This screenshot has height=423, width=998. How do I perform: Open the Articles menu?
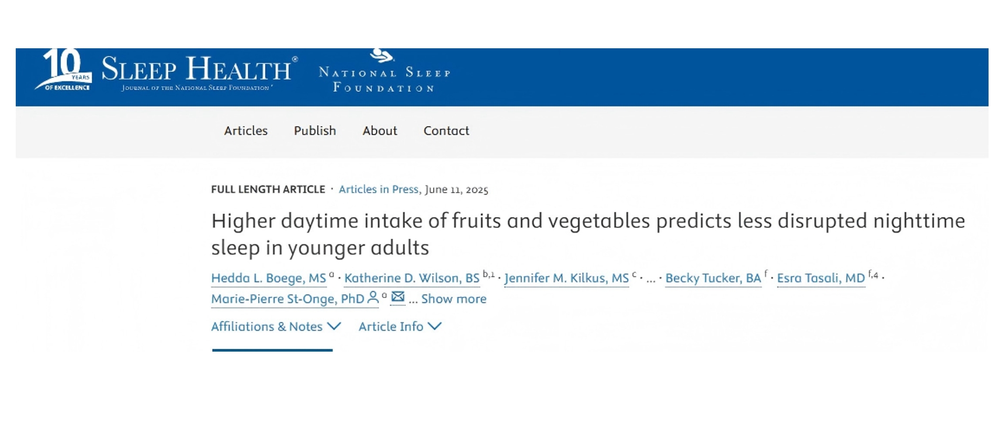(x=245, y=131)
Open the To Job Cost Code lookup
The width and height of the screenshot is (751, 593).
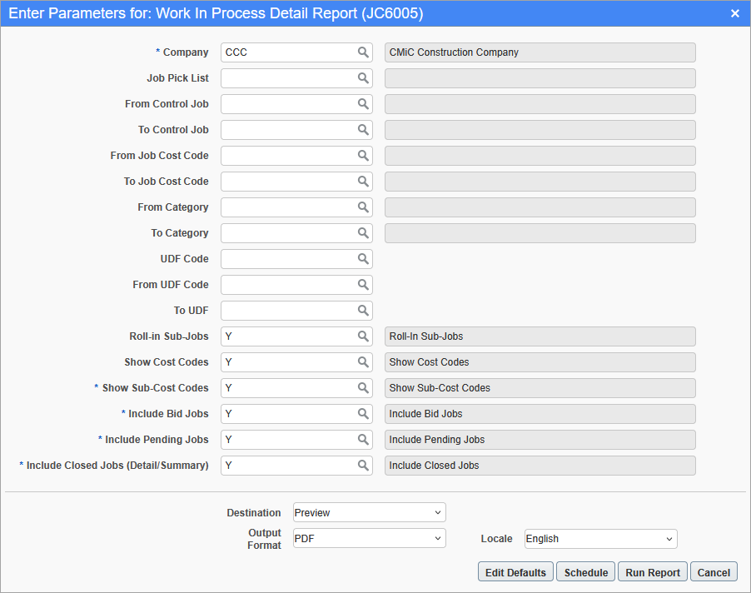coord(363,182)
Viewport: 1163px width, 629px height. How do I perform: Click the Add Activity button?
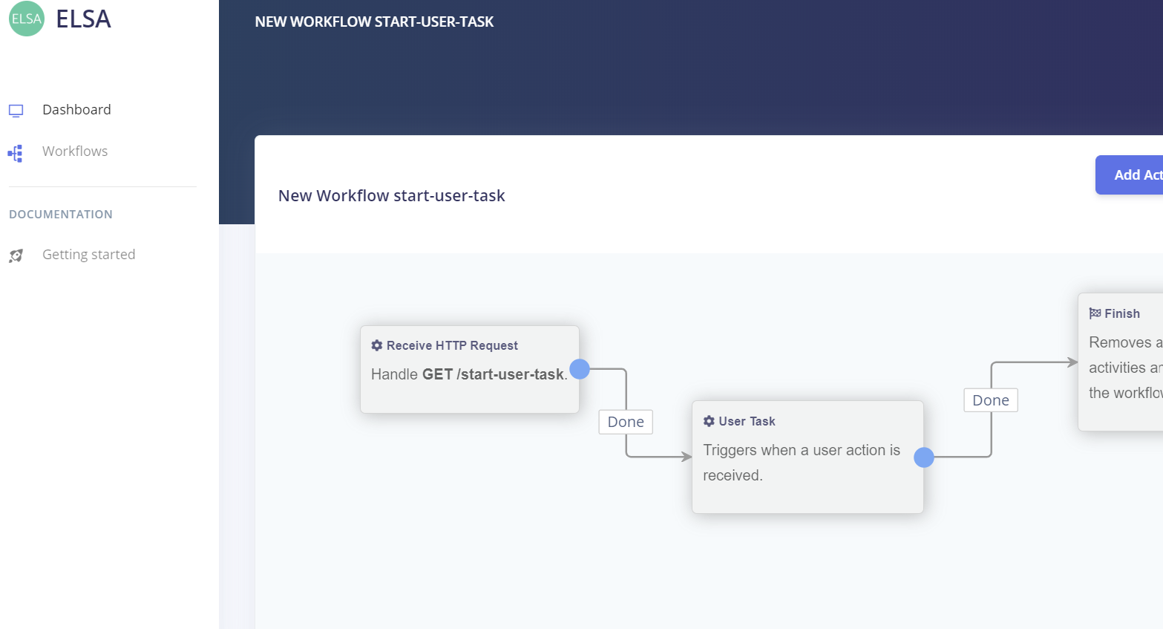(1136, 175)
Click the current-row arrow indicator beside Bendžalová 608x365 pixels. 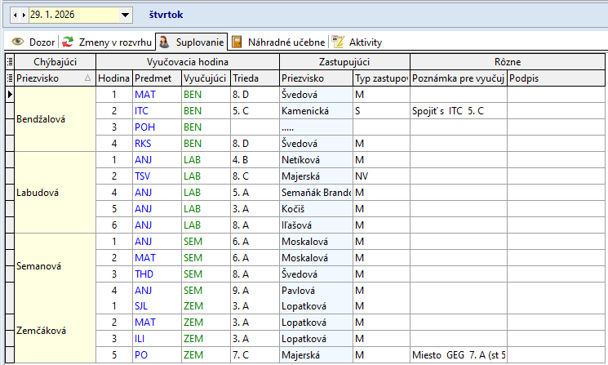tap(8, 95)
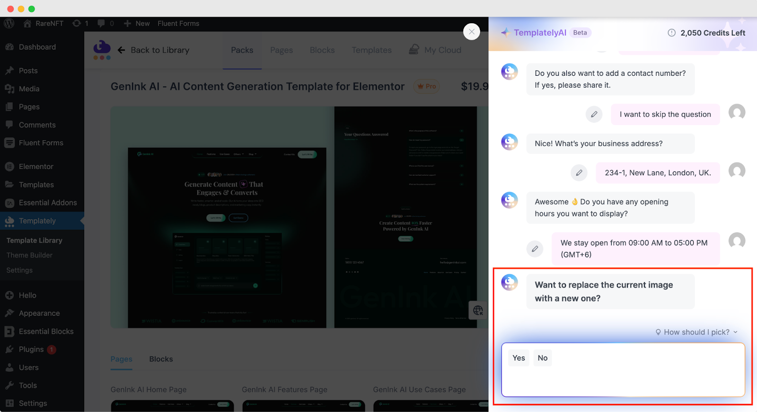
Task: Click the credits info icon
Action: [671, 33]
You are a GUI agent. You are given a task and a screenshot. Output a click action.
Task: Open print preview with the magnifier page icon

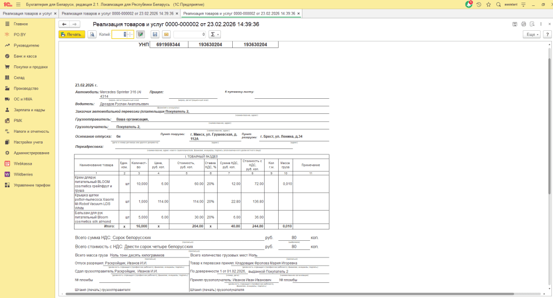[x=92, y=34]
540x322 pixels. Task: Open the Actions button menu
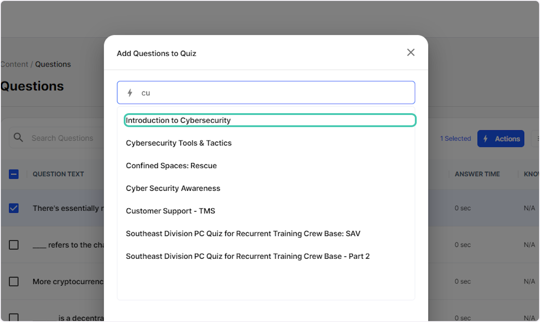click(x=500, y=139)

========

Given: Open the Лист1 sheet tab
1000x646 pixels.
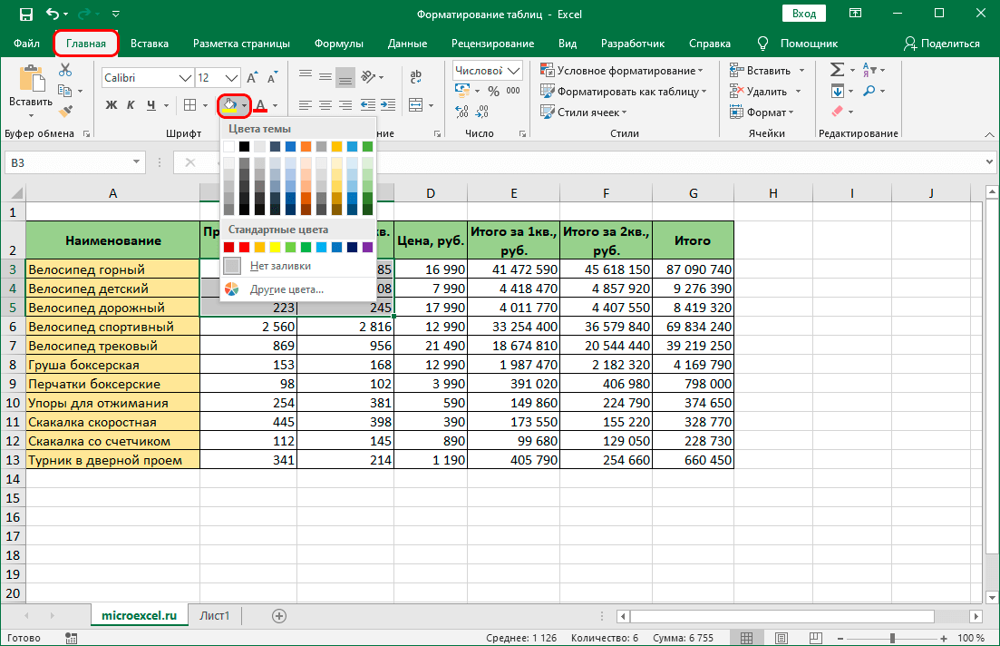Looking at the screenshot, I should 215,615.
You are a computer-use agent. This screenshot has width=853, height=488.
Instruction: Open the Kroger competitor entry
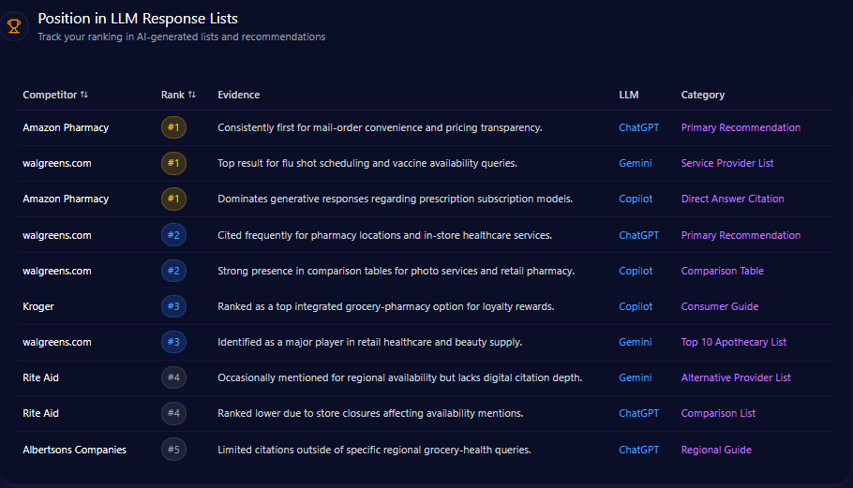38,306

========

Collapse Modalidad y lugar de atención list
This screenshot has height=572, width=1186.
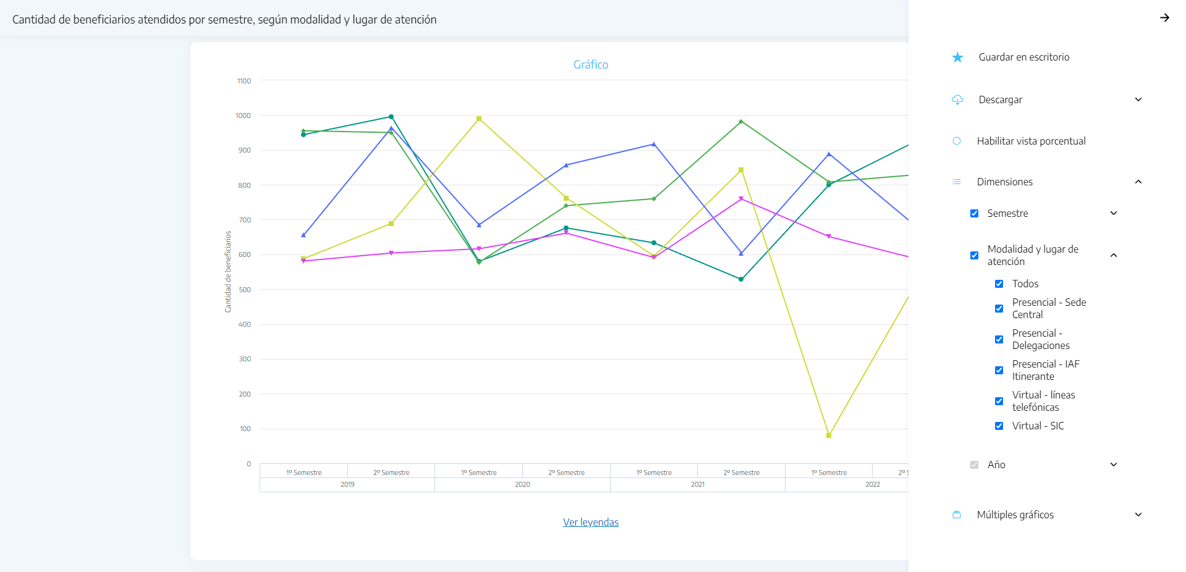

========

Lines from the entries that contain the string "agent" must be found and copied.

**RESPONSE:**
You are a GUI agent. You are given a task and a screenshot. Output a click action.
You are a computer-use agent. This screenshot has width=853, height=488.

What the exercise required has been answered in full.